Why You Mustn’t Be Afraid Of Giving Negative Feedback (2)
 

Why You Mustn’t Be Afraid Of Giving Negative Feedback (2)

November 27, 2010 Email This Post Email This Post Print This Post Print This Post

The second part of this article deals with the general conditions for a feedback meeting.

The conditions can be deduced from the principle that YOU yourself are not able to change anyone.

Honest negative feedback combined with a good preparation is the only way to reach a voluntary agreement and the desired results.

Now there are many mistakes that you can make concerning a feedback meeting

Be sure to avoid at least the following very popular mistakes:

1) Do not wait too long

The feedback meeting should take place as soon as possible after the criticized behaviour occurred.

There just ought to be enough time for you to distance yourself emotionally from the feelings of frustration.

The occurence, the motives and the effects of someone’s behavior are still in mind when you don’t wait tool long with the feedback meeting.

Perhaps they have been already subconsciously perceived by your employee.

The facts that you use to explain your point of view are better understood this way.
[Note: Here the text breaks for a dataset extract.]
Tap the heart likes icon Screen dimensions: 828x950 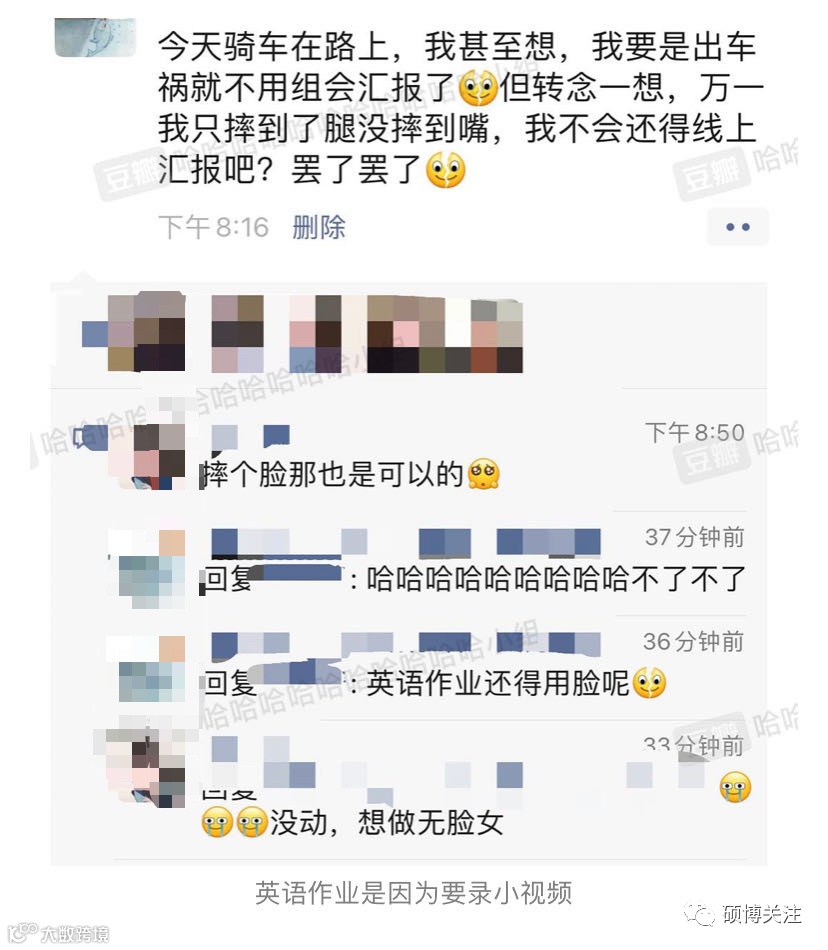(92, 334)
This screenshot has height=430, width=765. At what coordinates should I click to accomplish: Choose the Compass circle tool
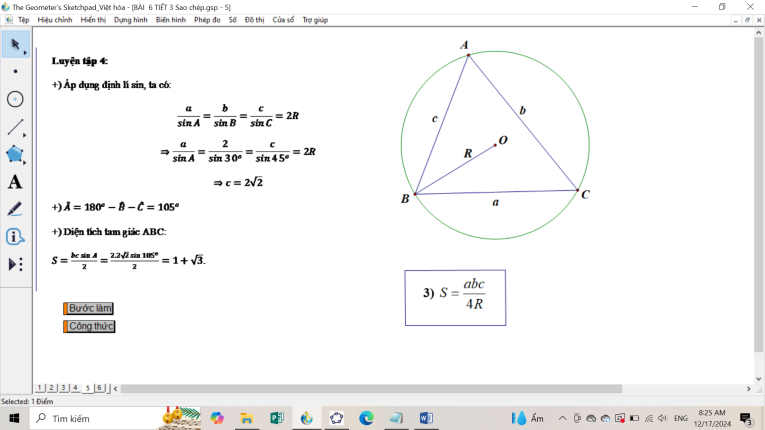(15, 99)
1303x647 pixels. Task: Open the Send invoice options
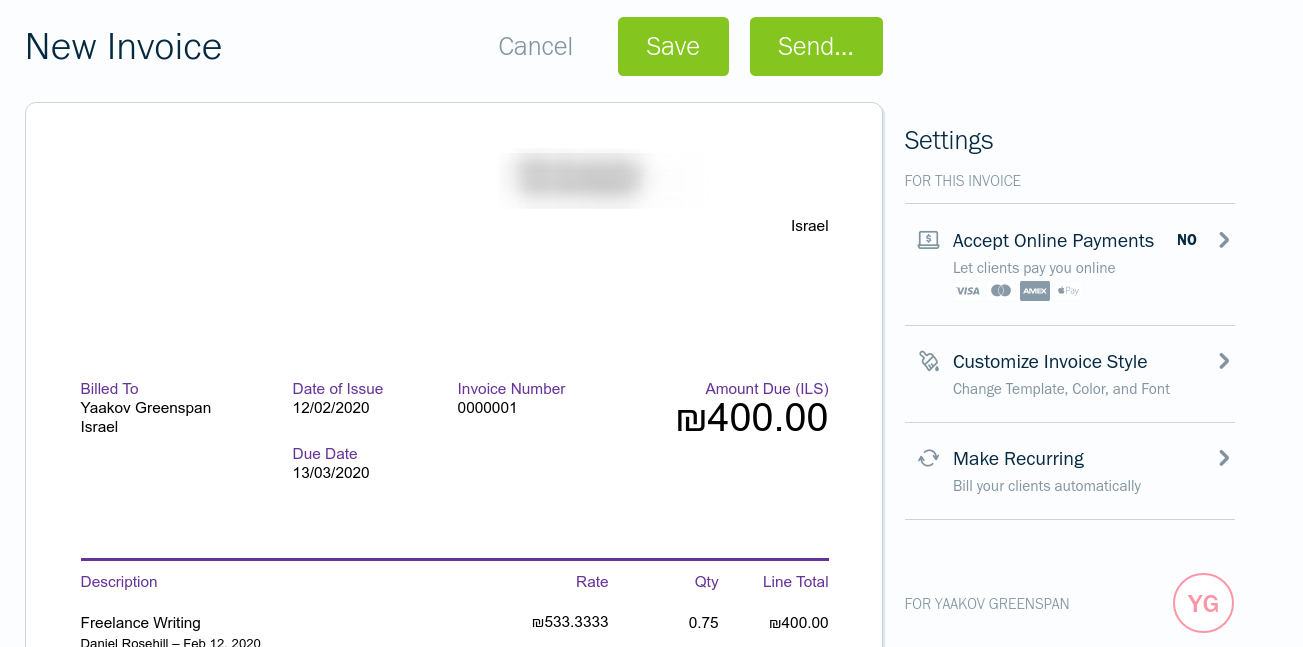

For the relationship to your people it would be very bad to collect such incidents in order to use them with a greater effectiveness.

This can destroy the relationship to your employees.

At least  it will incriminate the trust your folks have in you.

2) No prejudices

Go into the conversation without any prejudices. Be honest and respect the opinion of your counterpart.

A feedback meeting will only be perceived as a “real” conversation when you repeatedly ask for motives, thoughts and ideas for further actions. Accept objections.

3) Don’t criticize in public

Criticism itself should be used economical. Criticism in public is an absolute NO-GO.

Public criticism denounces your employees and shows them up. Additionally, public criticism makes a constructive conversation impossible.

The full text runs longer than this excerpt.